Notice that the name of the file must be `dot_product.py` for the script to run; I used Python 2.5.1 on a Mac OS X Version 10.5.8.

EDIT:

I ran the script for N=1000 and these are the results (in seconds, for one million runs):

``````d0: 205.35457
d1: 208.13006
d2: 230.07463
d3: 155.29670
``````

I guess it is safe to assume that, indeed, option three is the fastest and option two the slowest (of the four presented).

1
12
5/23/2017 10:31:18 AM

Just for fun I wrote a "d4" which uses numpy:

``````from numpy import dot
def d4(v1, v2):
check(v1, v2)
return dot(v1, v2)
``````

My results (Python 2.5.1, XP Pro sp3, 2GHz Core2 Duo T7200):

``````d0 elapsed:  12.1977242918
d1 elapsed:  13.885232341
d2 elapsed:  13.7929552499
d3 elapsed:  11.0952246724
``````

d4 elapsed: 56.3278584289 # go numpy!

And, for even more fun, I turned on psyco:

``````d0 elapsed:  0.965477735299
d1 elapsed:  12.5354792299
d2 elapsed:  12.9748163524
d3 elapsed:  9.78255448667
``````

d4 elapsed: 54.4599059378

Based on that, I declare d0 the winner :)

Update

@kaiser.se: I probably should have mentioned that I did convert everything to numpy arrays first:

``````from numpy import array
v3 = [array(vec) for vec in v1]
v4 = [array(vec) for vec in v2]

# then
t4 = timeit.Timer("d4(v3,v4)","from dot_product import d4,v3,v4")
``````

And I included `check(v1, v2)` since it's included in the other tests. Leaving it off would give numpy an unfair advantage (though it looks like it could use one). The array conversion shaved off about a second (much less than I thought it would).

All of my tests were run with N=50.

@nikow: I'm using numpy 1.0.4, which is undoubtedly old, it's certainly possible that they've improved performance over the last year and a half since I've installed it.

Update #2

@kaiser.se Wow, you are totally right. I must have been thinking that these were lists of lists or something (I really have no idea what I was thinking ... +1 for pair programming).

How does this look:

``````v3 = array(v1)
v4 = array(v2)
``````

New results:

``````d4 elapsed:  3.22535741274
``````

With Psyco:

``````d4 elapsed:  2.09182619579
``````

d0 still wins with Psyco, but numpy is probably better overall, especially with larger data sets.

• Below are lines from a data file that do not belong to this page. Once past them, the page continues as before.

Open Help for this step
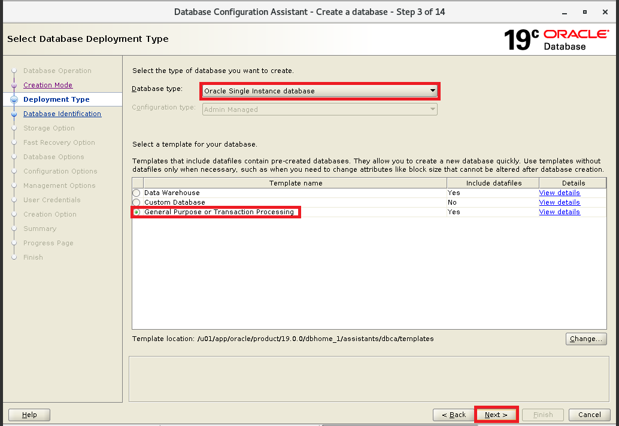The height and width of the screenshot is (426, 619). coord(29,415)
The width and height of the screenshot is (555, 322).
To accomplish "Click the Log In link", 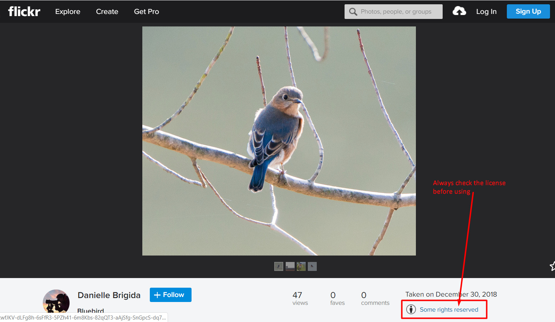I will (486, 11).
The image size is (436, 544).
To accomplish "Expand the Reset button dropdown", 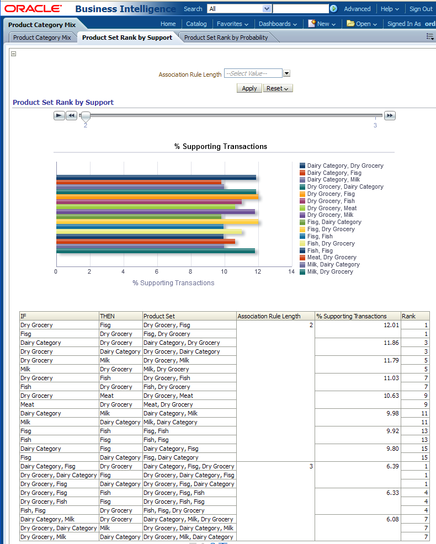I will (x=278, y=88).
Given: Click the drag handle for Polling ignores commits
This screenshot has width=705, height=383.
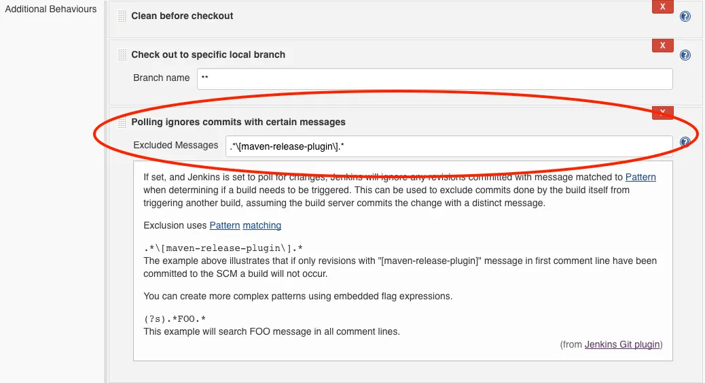Looking at the screenshot, I should pyautogui.click(x=122, y=122).
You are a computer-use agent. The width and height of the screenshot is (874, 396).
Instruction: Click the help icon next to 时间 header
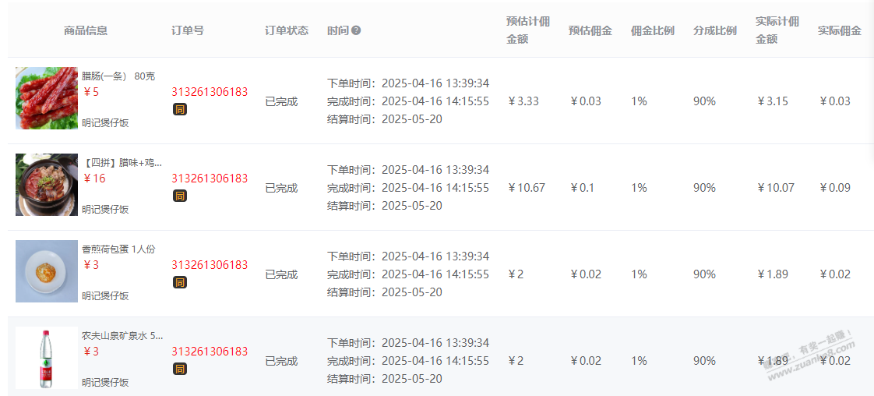point(356,30)
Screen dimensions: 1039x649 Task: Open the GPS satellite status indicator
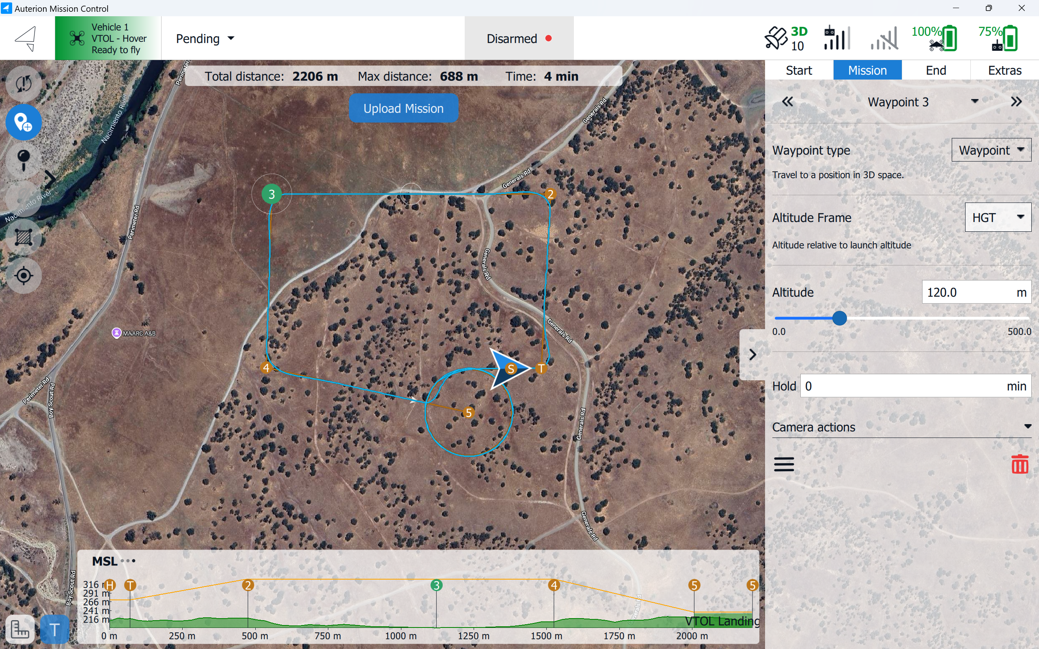(x=785, y=38)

Yesterday I was a bit bothered my slow numpy result, since presumably numpy is used for a lot of computation and has had a lot of optimization. Obviously though, not bothered enough to check my result :)

9
12/2/2009 8:07:58 PM

Here is a comparison with numpy. We compare the fast starmap approach with `numpy.dot`

First, iteration over normal Python lists:

``````\$ python -mtimeit "import numpy as np; r = range(100)" "np.dot(r,r)"
10 loops, best of 3: 316 usec per loop

\$ python -mtimeit "import operator; r = range(100); from itertools import izip, starmap" "sum(starmap(operator.mul, izip(r,r)))"
10000 loops, best of 3: 81.5 usec per loop
``````

Then numpy ndarray:

``````\$ python -mtimeit "import numpy as np; r = np.arange(100)" "np.dot(r,r)"
10 loops, best of 3: 20.2 usec per loop

\$ python -mtimeit "import operator; import numpy as np; r = np.arange(100); from itertools import izip, starmap;" "sum(starmap(operator.mul, izip(r,r)))"
10 loops, best of 3: 405 usec per loop
``````

Seeing this, it seems numpy on numpy arrays is fastest, followed by python functional constructs working with lists.